Your function normGauss was already available in TMath::Gaus when specifying the last argument norm=kTRUE.

In TFormula/TF1, I have added a new keyword “gausn”. (now in CVS)
When “gausn” is specified, you get now a normalized gaussian. For example, you can do:
myhist->Fit(“gausn”);
as an alternative to
myhist->Fit(“gaus”);

Rene

Hello.

Thanks for quick answer.
Sure, II’ll try to use Math::Gauss.

My problem seems a bit different. When the integration
limits are much wider than the gaussian, the integrator
misses the spike. If I change the limits a bit, Integral returns
the right number.I could not find the way to increase the number
of integration points manually . TF1::SetNpx() only
affects the drawing output not the integration process.

Is there any way to go around?

Thanks.

Boris.

Hi Rene,

I am experiencing a problem with TF1::IntegralMultiple(Int_t n, const Double_t* a, const Double_t* b, Int_t minpts, Int_t maxpts, Double_t epsilon, Double_t& relerr, Int_t& nfnevl, Int_t& ifail)

(The quoted example below is similar to what I think I am experiencing.)

I actually have a 3-dim integral, so am using TF3. Root version 4.04/02d
on a linux machine with gcc version 3.4.3.

My integrand is very complex – it has at least one sharp peak and the bounds are very wide.

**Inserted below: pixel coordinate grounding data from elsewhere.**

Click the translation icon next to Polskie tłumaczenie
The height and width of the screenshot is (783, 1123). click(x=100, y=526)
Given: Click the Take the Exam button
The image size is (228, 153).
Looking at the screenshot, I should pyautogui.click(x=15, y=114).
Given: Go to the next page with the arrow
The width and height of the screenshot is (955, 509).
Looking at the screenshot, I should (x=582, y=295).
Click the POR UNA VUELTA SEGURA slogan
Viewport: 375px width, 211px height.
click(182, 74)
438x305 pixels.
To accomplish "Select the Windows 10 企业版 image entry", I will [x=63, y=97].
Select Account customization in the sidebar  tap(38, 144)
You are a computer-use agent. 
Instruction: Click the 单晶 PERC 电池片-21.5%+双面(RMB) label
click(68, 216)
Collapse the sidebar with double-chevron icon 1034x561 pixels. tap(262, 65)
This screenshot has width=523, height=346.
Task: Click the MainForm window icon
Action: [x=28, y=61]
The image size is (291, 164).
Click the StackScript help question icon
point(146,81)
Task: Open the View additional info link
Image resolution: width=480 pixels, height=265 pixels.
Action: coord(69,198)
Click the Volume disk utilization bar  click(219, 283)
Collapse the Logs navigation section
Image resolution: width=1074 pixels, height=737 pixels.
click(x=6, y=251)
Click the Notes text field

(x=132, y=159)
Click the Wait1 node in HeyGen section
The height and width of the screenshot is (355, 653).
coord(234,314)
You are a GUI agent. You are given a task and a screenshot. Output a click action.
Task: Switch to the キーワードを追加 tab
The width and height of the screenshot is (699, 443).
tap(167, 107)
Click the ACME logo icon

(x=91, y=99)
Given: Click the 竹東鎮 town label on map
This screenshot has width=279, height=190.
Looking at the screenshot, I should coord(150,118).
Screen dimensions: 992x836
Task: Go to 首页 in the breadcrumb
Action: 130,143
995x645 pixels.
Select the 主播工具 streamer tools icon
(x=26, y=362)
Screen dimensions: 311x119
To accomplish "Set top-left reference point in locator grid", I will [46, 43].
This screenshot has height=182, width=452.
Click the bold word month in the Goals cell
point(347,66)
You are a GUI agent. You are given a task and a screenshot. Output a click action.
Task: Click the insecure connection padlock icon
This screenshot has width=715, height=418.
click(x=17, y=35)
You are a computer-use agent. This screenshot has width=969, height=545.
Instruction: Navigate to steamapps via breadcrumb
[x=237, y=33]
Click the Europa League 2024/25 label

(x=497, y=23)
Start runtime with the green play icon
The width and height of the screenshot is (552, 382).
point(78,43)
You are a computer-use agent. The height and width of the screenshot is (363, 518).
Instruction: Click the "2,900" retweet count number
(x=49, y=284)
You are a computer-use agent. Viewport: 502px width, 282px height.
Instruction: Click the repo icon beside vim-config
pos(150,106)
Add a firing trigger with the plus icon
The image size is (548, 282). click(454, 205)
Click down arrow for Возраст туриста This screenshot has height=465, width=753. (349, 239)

Unfortunately, I cannot easily provide you with an example. I’ve been setting the minpts to 10000, maxpts to 500000 and epsilon to 0.001.

This integral is evaluated at every point in a likelihood curve. For some events, there are no problems – the relerr is below epsilon and ifail is 0.
These events have very nice, smooth curves.

However, in many events the integration does not seem to work properly.
For some of the likelihood points, the relerr never reaches epsilon (even if I increase the maxcalls significantly). When this happens, ifail is set to 1, which is the expected behavior. Also, in some points, relerr does not reach epsilon, but the maxcalls are not reached and ifail is set to 0. Integration stops after only calling the integrand a few 100 times, generally far below minpts.

Why does the integration bail out before reaching epsilon or maxpoints – even without calling minpts?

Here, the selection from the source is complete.